Microsoft wants to tie everything together with a big bow that nobody else has.
The clutch announcement was the upcoming Windows 10 Fall Creators Update, which will offer a host of features designed to wrestle your digital world to the floor across all your devices—including Apple and Android—to allow you to live more harmoniously, absent any disconnected threads. Microsoft Graph will enable this by linking your content to the cloud. Its new Timeline feature keeps track of what you’ve been doing and helps you jump back to where you were after taking a break, whether that’s working on a document, reading and article, or exploring a website. If you did it on your computer, for example, you can jump back into the same place on your smartphone or tablet, regardless of the operating system. You can also immediately copy and paste files between devices — sort of like Apple’s AirDrop but potentially even more seamless.
Those are the broader strokes Microsoft rolled out, through Windows, in its effort to make sense of our messy digital lives. It also deployed more specific new options for those who might have been drawn to Apple’s own offerings for creative mindsets. (Wait, didn’t I just say the two don’t compete? Oh well.) Windows Story Remix is a new photo/video editing tool that uses artificial intelligence and deep learning to create stories based on your photos and videos. It automatically picks highlights, chooses music, folds in photos with cinematic transitions and allows users to insert animated mixed-reality 3D content from free online sources. (You can also insert animations and hand-written text and anchor them to something in the video — a running soccer player in their example — and it will stay with them as the video rolls.) Then, if you don’t like the look, you can hit a “remix” button that will re-edit everything with a new style, tone, and pacing.
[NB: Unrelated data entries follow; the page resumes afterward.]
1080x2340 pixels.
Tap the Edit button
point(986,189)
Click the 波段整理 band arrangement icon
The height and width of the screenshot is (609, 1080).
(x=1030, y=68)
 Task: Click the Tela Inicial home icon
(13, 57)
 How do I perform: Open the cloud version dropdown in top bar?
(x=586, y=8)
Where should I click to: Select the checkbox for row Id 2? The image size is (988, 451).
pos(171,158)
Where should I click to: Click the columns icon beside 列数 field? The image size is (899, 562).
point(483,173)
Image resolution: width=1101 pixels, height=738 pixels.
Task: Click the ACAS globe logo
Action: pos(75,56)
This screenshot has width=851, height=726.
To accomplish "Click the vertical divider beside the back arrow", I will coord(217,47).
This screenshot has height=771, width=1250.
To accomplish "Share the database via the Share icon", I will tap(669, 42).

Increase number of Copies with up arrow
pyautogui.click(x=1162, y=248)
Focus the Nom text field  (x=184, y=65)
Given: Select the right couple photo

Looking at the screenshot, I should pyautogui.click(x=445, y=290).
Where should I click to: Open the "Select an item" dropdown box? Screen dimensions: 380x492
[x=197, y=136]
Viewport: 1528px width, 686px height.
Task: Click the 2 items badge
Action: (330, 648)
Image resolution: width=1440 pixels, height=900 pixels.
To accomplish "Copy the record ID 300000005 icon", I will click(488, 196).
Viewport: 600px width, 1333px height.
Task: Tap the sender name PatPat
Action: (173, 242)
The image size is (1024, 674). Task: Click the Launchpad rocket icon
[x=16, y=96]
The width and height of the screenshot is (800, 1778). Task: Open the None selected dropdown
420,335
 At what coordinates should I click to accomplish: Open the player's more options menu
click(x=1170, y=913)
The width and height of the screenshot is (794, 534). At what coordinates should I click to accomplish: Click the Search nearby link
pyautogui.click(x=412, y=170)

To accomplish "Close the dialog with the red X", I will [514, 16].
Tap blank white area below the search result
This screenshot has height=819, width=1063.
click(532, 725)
Other initiatives targeted regular consumers and hardcore business users — iTunes will now be available as an app in the Windows Store (as opposed to a desktop program), as will the SAP Digital Boardroom, a popular tool for corporate leaders — but Microsoft spent equal time talking up its mixed-reality efforts. These include new motion controllers for its virtual-reality collaboration with Acer, who will provide goggles, in a relatively affordable $399 package to be sold this holiday season, and steady progress with its HoloLens augmented-reality product. Though still wildly unaffordable (the glasses are on sale for $5,000 at the moment) Microsoft is moving that ball forward far more smartly than Google did with its flopped Glass initiative. Instead of trying to spread the love via influencers, Microsoft is letting the technology progress where it makes the most sense, in industrial and commercial applications. Eventually, prices and uses will trickle down to the world of regular consumers.
Watching HoloLens in action, both as a user and through a demonstration of how the Canadian circus troupe Cirque du Soleil is experimenting with using HoloLens to design new productions, you can’t help get excited that this actually could be our collective future — even if that future is still well off on the horizon. But the here-and-now reality of the new focus on tying together our digital threads, across all platforms and devices, is legitimately exciting. A cynical read is that Microsoft is merely making the best of a bad situation — namely, its well-documented failure to embrace mobile technology fast enough — but a more generous interpretation is that it’s, well, Microsoft making the best of a bad situation. Namely, the user’s frustration at being forced to buy into an ecosystem instead of being able to pick and choose how and where and with whom he or she wishes to “compute.”
As someone who uses an iPhone, a Windows PC, and Google Chrome, I’m going with the latter.